Line by line, return the material below exactly as it reads.

▶ _RECORDS FOR THIS EXERCISE_
***

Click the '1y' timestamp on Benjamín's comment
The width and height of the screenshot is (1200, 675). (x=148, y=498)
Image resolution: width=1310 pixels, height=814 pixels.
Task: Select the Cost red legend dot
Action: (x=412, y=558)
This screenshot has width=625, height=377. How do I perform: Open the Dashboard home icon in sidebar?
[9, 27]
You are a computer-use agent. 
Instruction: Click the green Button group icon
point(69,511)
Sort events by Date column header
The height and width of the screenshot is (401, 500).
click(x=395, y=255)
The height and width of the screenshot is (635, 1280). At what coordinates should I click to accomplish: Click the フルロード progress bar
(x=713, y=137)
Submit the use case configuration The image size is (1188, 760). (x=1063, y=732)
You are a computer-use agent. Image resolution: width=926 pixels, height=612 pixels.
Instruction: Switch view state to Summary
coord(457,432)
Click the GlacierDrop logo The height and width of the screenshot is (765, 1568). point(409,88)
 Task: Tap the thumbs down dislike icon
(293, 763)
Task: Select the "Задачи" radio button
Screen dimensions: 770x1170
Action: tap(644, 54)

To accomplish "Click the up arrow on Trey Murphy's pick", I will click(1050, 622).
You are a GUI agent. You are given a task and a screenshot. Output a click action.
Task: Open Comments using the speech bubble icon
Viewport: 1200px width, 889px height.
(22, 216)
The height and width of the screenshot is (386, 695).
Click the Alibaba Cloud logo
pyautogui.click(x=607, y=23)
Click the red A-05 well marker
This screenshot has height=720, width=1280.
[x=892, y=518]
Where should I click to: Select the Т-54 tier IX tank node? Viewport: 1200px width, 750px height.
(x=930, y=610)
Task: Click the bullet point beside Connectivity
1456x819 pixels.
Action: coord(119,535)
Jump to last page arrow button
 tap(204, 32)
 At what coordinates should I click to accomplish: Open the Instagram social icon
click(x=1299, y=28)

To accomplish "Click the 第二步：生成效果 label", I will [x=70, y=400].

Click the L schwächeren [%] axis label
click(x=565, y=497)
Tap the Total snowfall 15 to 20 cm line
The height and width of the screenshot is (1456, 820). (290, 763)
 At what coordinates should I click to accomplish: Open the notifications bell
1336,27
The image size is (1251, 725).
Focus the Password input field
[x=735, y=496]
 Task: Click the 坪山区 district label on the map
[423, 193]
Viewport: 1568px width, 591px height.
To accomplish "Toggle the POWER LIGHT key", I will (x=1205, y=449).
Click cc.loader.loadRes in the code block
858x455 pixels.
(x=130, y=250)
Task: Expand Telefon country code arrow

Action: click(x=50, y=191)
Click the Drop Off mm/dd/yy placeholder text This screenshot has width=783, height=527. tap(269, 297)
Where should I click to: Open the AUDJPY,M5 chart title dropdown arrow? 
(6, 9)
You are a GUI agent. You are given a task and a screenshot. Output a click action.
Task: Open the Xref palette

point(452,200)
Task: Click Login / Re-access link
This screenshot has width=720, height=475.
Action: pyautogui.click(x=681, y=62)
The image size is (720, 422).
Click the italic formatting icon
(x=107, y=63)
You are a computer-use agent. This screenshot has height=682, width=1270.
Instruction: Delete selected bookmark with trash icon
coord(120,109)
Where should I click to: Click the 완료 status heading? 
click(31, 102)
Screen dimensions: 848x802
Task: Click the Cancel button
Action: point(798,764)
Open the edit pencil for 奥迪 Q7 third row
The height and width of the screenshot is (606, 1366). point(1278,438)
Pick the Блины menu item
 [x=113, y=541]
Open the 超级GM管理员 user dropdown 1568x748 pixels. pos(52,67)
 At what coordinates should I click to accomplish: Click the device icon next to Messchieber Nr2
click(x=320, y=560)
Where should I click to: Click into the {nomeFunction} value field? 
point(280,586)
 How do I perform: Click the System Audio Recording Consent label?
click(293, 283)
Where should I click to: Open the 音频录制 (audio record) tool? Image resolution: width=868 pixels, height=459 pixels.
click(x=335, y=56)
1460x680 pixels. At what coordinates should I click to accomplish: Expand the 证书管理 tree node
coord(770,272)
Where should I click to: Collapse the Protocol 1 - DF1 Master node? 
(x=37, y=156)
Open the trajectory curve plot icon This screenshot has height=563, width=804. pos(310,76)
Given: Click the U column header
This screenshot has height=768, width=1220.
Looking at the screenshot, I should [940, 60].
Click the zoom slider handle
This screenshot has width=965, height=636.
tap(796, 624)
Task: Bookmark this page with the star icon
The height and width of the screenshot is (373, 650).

***

▶ _RESPONSE_
Click the '1y' timestamp on Benjamín's comment
The width and height of the screenshot is (1200, 675). (x=148, y=498)
Image resolution: width=1310 pixels, height=814 pixels.
Task: Select the Cost red legend dot
Action: (x=412, y=558)
This screenshot has width=625, height=377. How do I perform: Open the Dashboard home icon in sidebar?
[9, 27]
You are a computer-use agent. 
Instruction: Click the green Button group icon
point(69,511)
Sort events by Date column header
The height and width of the screenshot is (401, 500).
click(x=395, y=255)
The height and width of the screenshot is (635, 1280). At what coordinates should I click to accomplish: Click the フルロード progress bar
(x=713, y=137)
Submit the use case configuration The image size is (1188, 760). (x=1063, y=732)
You are a computer-use agent. Image resolution: width=926 pixels, height=612 pixels.
Instruction: Switch view state to Summary
coord(457,432)
Click the GlacierDrop logo The height and width of the screenshot is (765, 1568). point(409,88)
 Task: Tap the thumbs down dislike icon
(293, 763)
Task: Select the "Задачи" radio button
Screen dimensions: 770x1170
Action: tap(644, 54)

To accomplish "Click the up arrow on Trey Murphy's pick", I will click(1050, 622).
You are a GUI agent. You are given a task and a screenshot. Output a click action.
Task: Open Comments using the speech bubble icon
Viewport: 1200px width, 889px height.
(22, 216)
The height and width of the screenshot is (386, 695).
Click the Alibaba Cloud logo
pyautogui.click(x=607, y=23)
Click the red A-05 well marker
This screenshot has height=720, width=1280.
[x=892, y=518]
Where should I click to: Select the Т-54 tier IX tank node? Viewport: 1200px width, 750px height.
(x=930, y=610)
Task: Click the bullet point beside Connectivity
1456x819 pixels.
Action: coord(119,535)
Jump to last page arrow button
 tap(204, 32)
 At what coordinates should I click to accomplish: Open the Instagram social icon
click(x=1299, y=28)

To accomplish "Click the 第二步：生成效果 label", I will [x=70, y=400].

Click the L schwächeren [%] axis label
click(x=565, y=497)
Tap the Total snowfall 15 to 20 cm line
The height and width of the screenshot is (1456, 820). (290, 763)
 At what coordinates should I click to accomplish: Open the notifications bell
1336,27
The image size is (1251, 725).
Focus the Password input field
[x=735, y=496]
 Task: Click the 坪山区 district label on the map
[423, 193]
Viewport: 1568px width, 591px height.
To accomplish "Toggle the POWER LIGHT key", I will (x=1205, y=449).
Click cc.loader.loadRes in the code block
858x455 pixels.
(x=130, y=250)
Task: Expand Telefon country code arrow

Action: click(x=50, y=191)
Click the Drop Off mm/dd/yy placeholder text This screenshot has width=783, height=527. tap(269, 297)
Where should I click to: Open the AUDJPY,M5 chart title dropdown arrow? 
(6, 9)
You are a GUI agent. You are given a task and a screenshot. Output a click action.
Task: Open the Xref palette

point(452,200)
Task: Click Login / Re-access link
This screenshot has width=720, height=475.
Action: pyautogui.click(x=681, y=62)
The image size is (720, 422).
Click the italic formatting icon
(x=107, y=63)
You are a computer-use agent. This screenshot has height=682, width=1270.
Instruction: Delete selected bookmark with trash icon
coord(120,109)
Where should I click to: Click the 완료 status heading? 
click(31, 102)
Screen dimensions: 848x802
Task: Click the Cancel button
Action: point(798,764)
Open the edit pencil for 奥迪 Q7 third row
The height and width of the screenshot is (606, 1366). point(1278,438)
Pick the Блины menu item
 [x=113, y=541]
Open the 超级GM管理员 user dropdown 1568x748 pixels. pos(52,67)
 At what coordinates should I click to accomplish: Click the device icon next to Messchieber Nr2
click(x=320, y=560)
Where should I click to: Click into the {nomeFunction} value field? 
point(280,586)
 How do I perform: Click the System Audio Recording Consent label?
click(293, 283)
Where should I click to: Open the 音频录制 (audio record) tool? Image resolution: width=868 pixels, height=459 pixels.
click(x=335, y=56)
1460x680 pixels. At what coordinates should I click to accomplish: Expand the 证书管理 tree node
coord(770,272)
Where should I click to: Collapse the Protocol 1 - DF1 Master node? 
(x=37, y=156)
Open the trajectory curve plot icon This screenshot has height=563, width=804. pos(310,76)
Given: Click the U column header
This screenshot has height=768, width=1220.
Looking at the screenshot, I should [940, 60].
Click the zoom slider handle
This screenshot has width=965, height=636.
tap(796, 624)
Task: Bookmark this page with the star icon
The height and width of the screenshot is (373, 650).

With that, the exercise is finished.